• **Seitenauszug**
○ ○ ○ ○
# eilige Hilfe bezüglich Rahmengröße



## Fuffy (25. März 2012)

Hallo zusammen,

kann derzeit günstig an ein neues Commencal Supreme DH Atherton Edition aus dem Jahre 2011 kommen und habe nun eine eilige Frage an Euch bezüglich der Größe!
Das Bike ist Größe S/M und ich 184 cm. Auf der offiziellen Seite heisst es das der Rahmen bis 185 cm passt - ich hatte jedoch mal ein Mini DH aus dem Jahre 2009 und war mit der Größe S/M nicht wirklich zu frieden.
Daher bin ich nun etwas planlos. Einsatzgebiet ist zu 100 % Downhill.

Würde mich freuen wenn ich eine Info bekommen würde von jemanden der Erfahrung oder wirklich Ahnung hat.
Pauschale Aussagen habe ich genug im Freundeskreis. 

Danke und viele Grüße


----------



## Mr.A (26. März 2012)

also ich hatte den rahmen auch in s/m mit 1,71m und fand ihn ehr zu kurz...würde mit 1,84 auf jeden Fall den L kaufen.


----------



## MTB-News.de




----------



## hollowtech2 (26. März 2012)
○ ○ ○ ○
• **Datenteil**

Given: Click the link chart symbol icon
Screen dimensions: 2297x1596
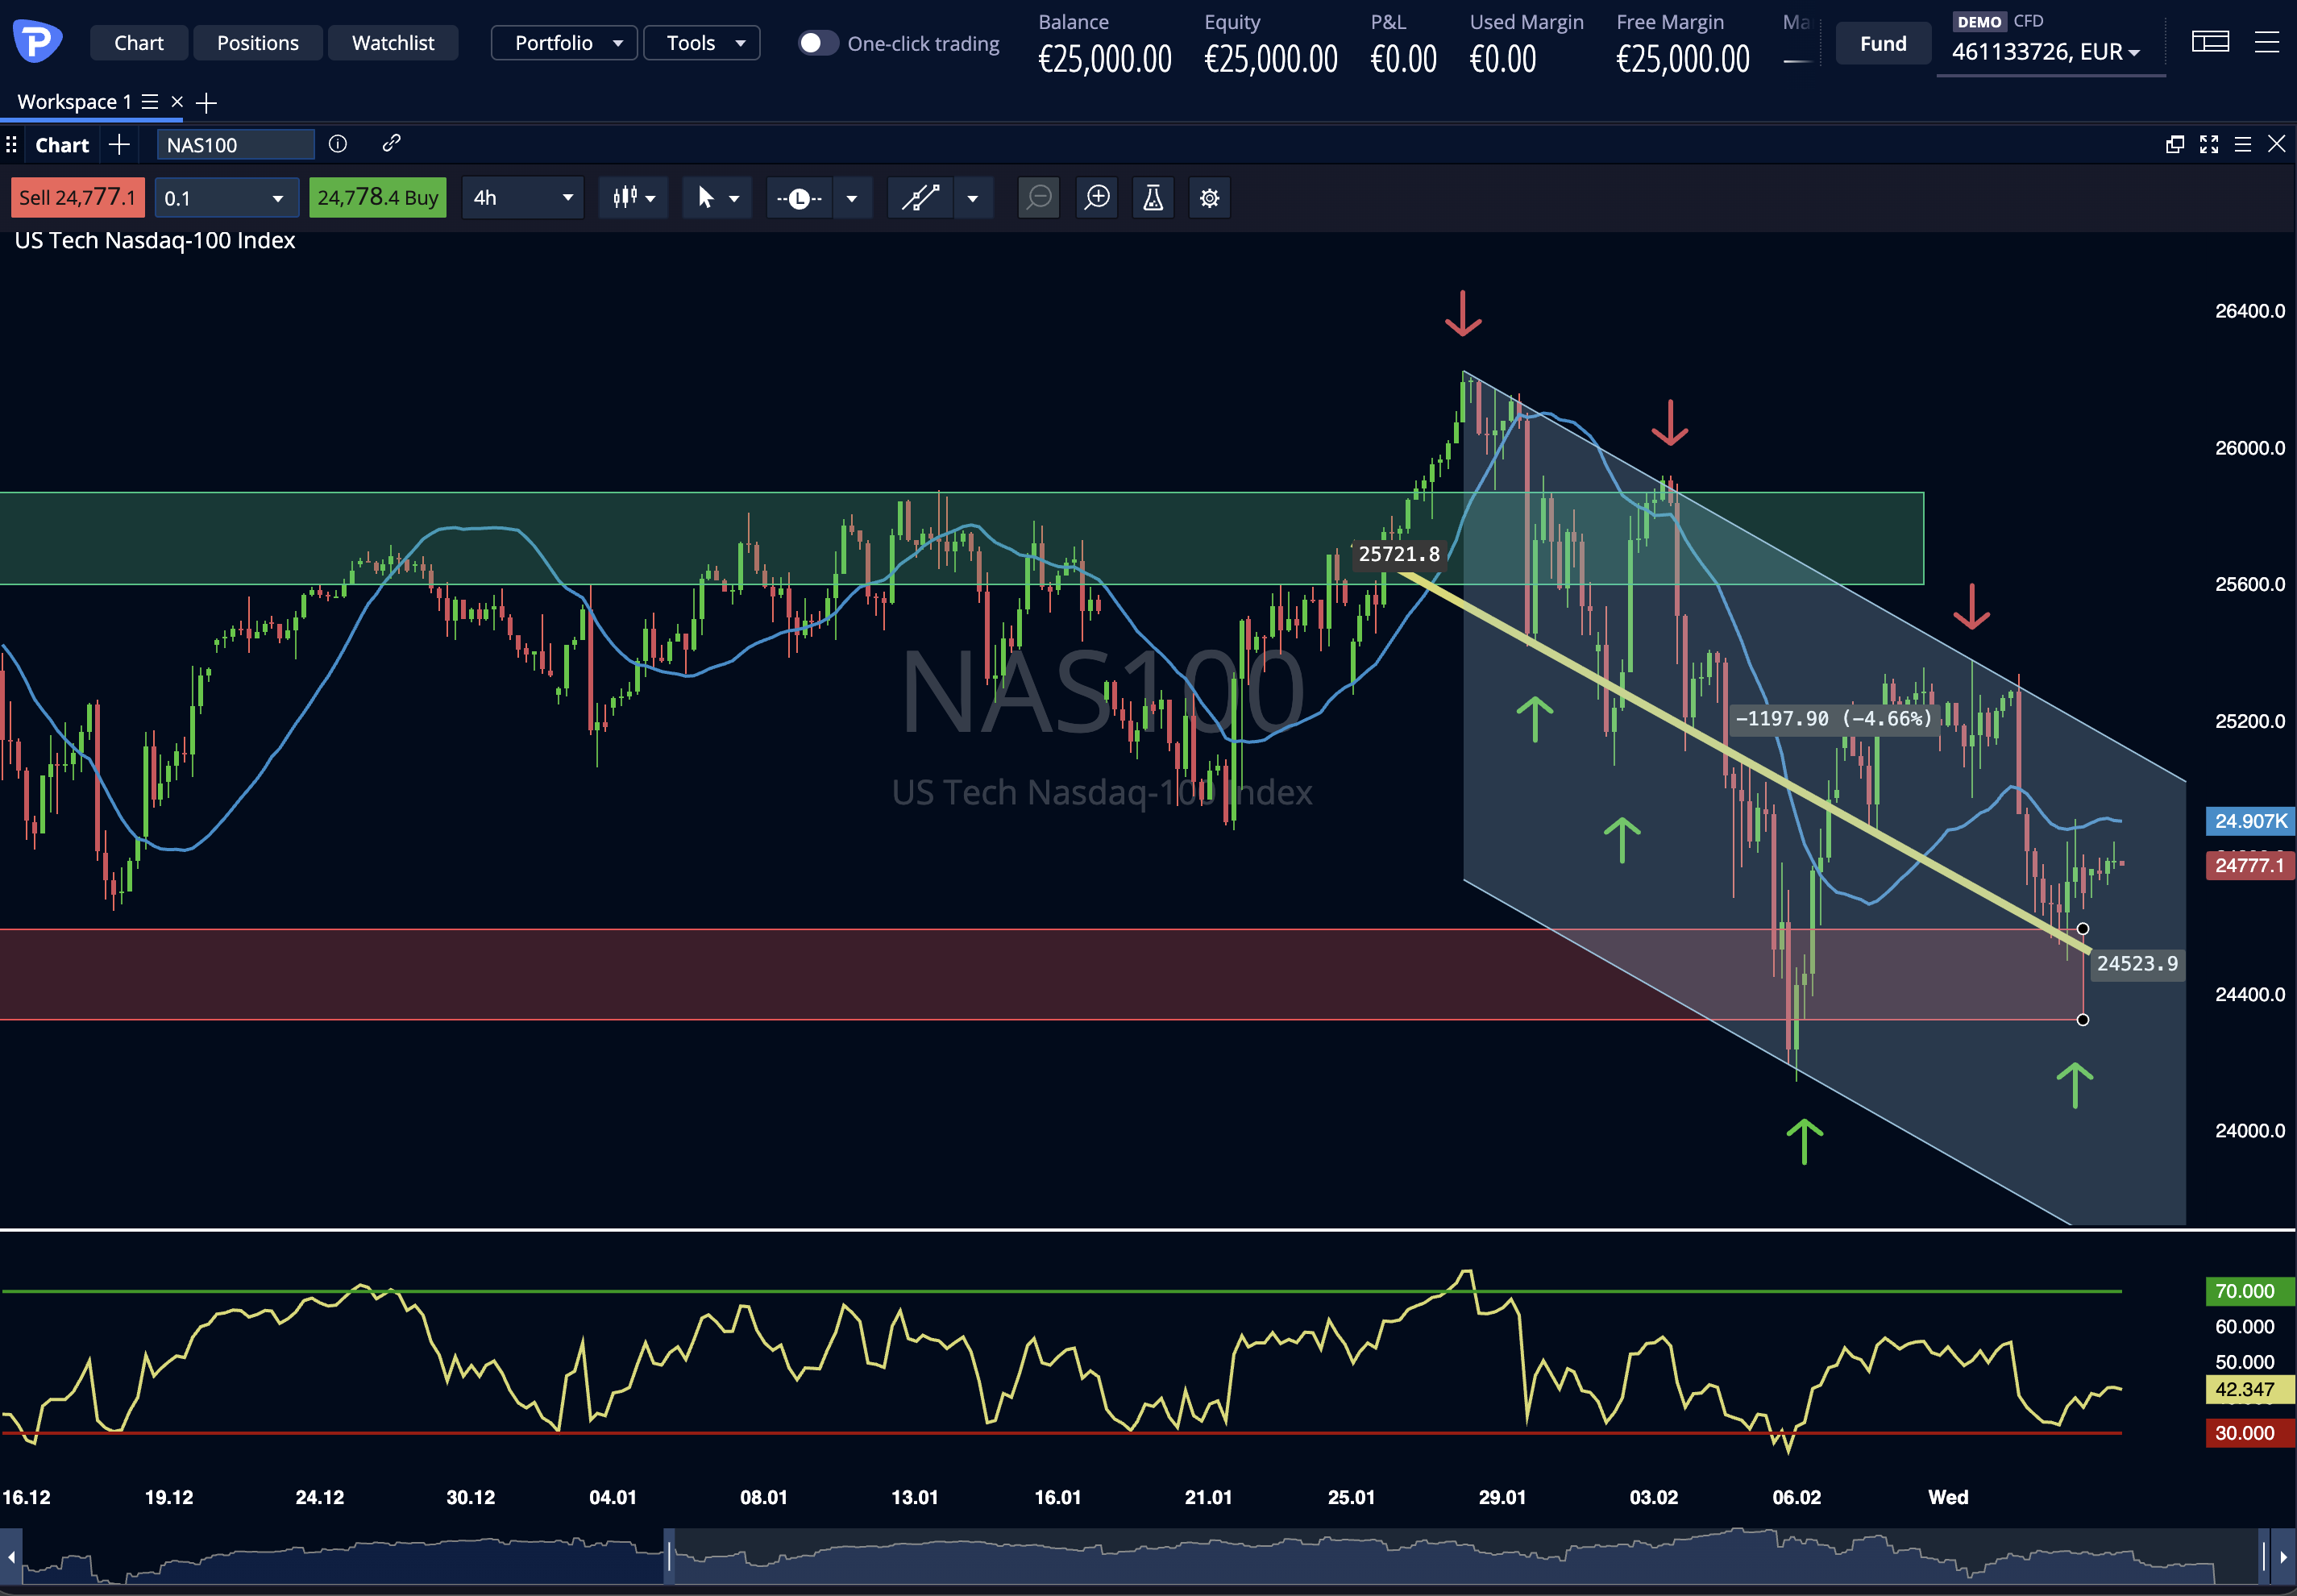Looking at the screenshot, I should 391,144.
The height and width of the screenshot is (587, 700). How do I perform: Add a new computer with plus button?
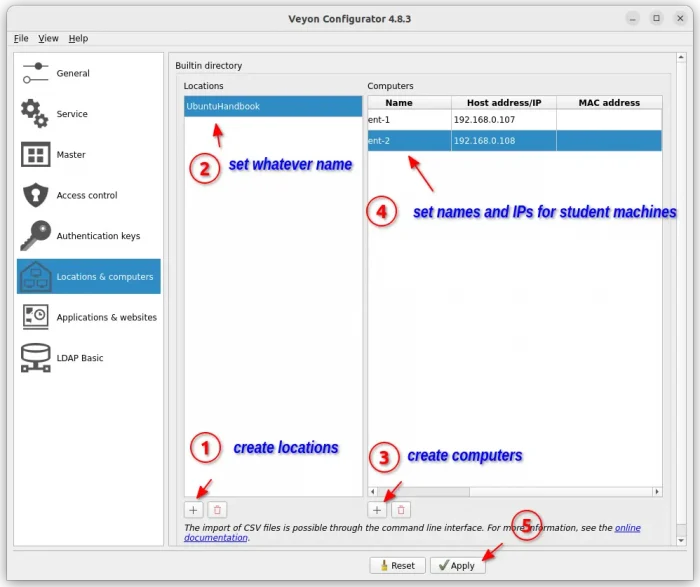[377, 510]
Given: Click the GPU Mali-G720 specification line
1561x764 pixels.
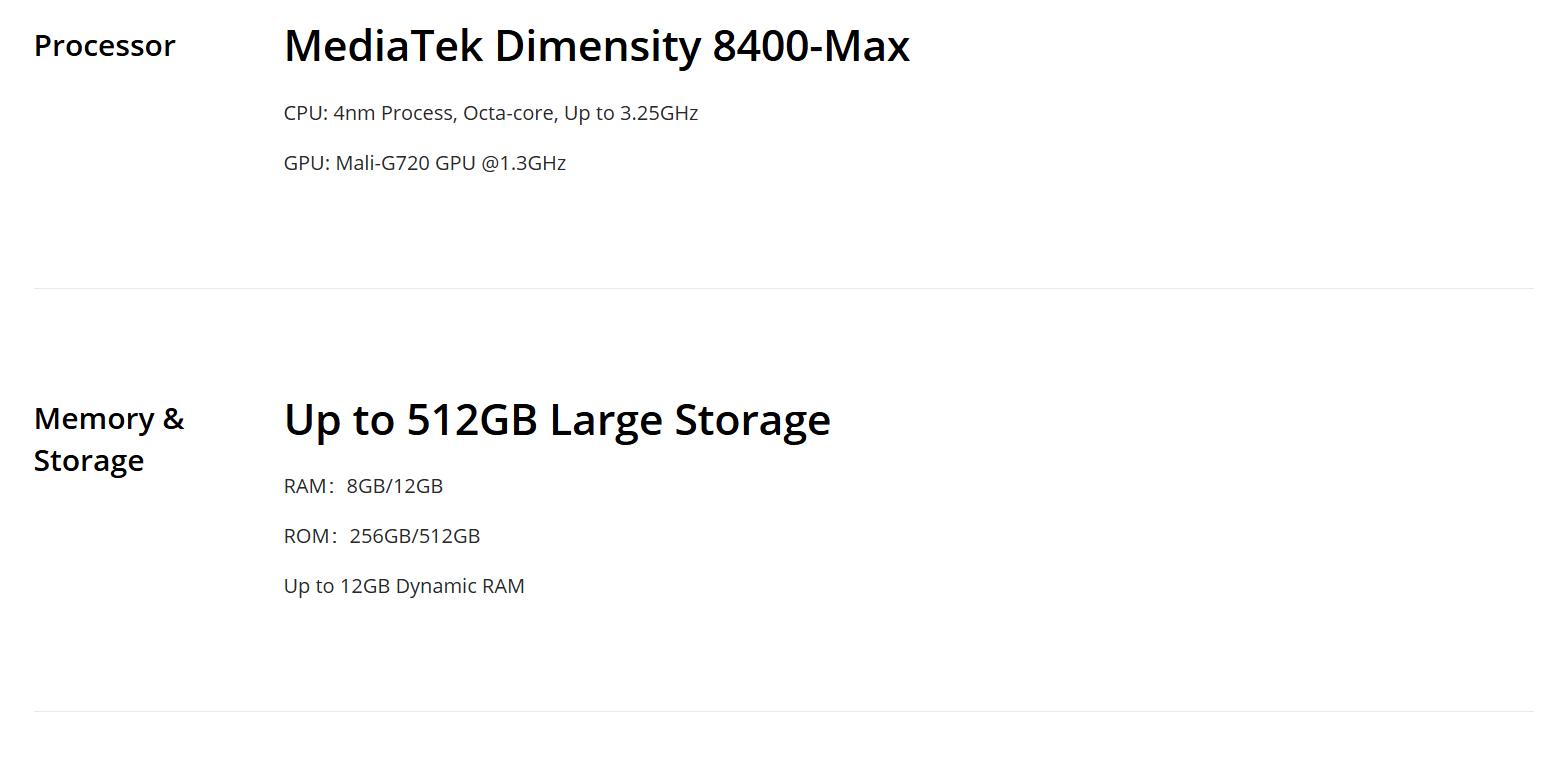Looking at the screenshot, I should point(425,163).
○ ○ ○ ○
• **Aufgabenliste**
1. Welche Rahmengröße würde Mr.A im Forenthread zur Rahmengröße bei 1,84 m Körpergröße kaufen?
2. Schreib den Forenthread zur Rahmengröße weiter, und zwar ab der Stelle, an der er aufhört.

• **Antworten je Aufgabe**
1. Auf jeden Fall Größe L.

2.
Fuffy schrieb:


> Hallo zusammen,
> 
> kann derzeit günstig an ein neues Commencal Supreme DH Atherton Edition aus dem Jahre 2011 kommen und habe nun eine eilige Frage an Euch bezüglich der Größe!
> Das Bike ist Größe S/M und ich 184 cm. Auf der offiziellen Seite heisst es das der Rahmen bis 185 cm passt - ich hatte jedoch mal ein Mini DH aus dem Jahre 2009 und war mit der Größe S/M nicht wirklich zu frieden.
> ...




Bei Deiner Größe hast du die Qual der Wahl....

Liegst genau zwischen beiden Größen. S/M bis 1,84m, L/XL ab 1,82m

Jetzt liegts bei Dir. Wenn du lieber ein wendiges Bike bevorzugst, dann greif zur kleineren Größe.

Gruß
Ralf


----------



## Fuffy (26. März 2012)

Hallo noch mal,

danke für den Input und Eure Antworten.
Hat mir geholfen.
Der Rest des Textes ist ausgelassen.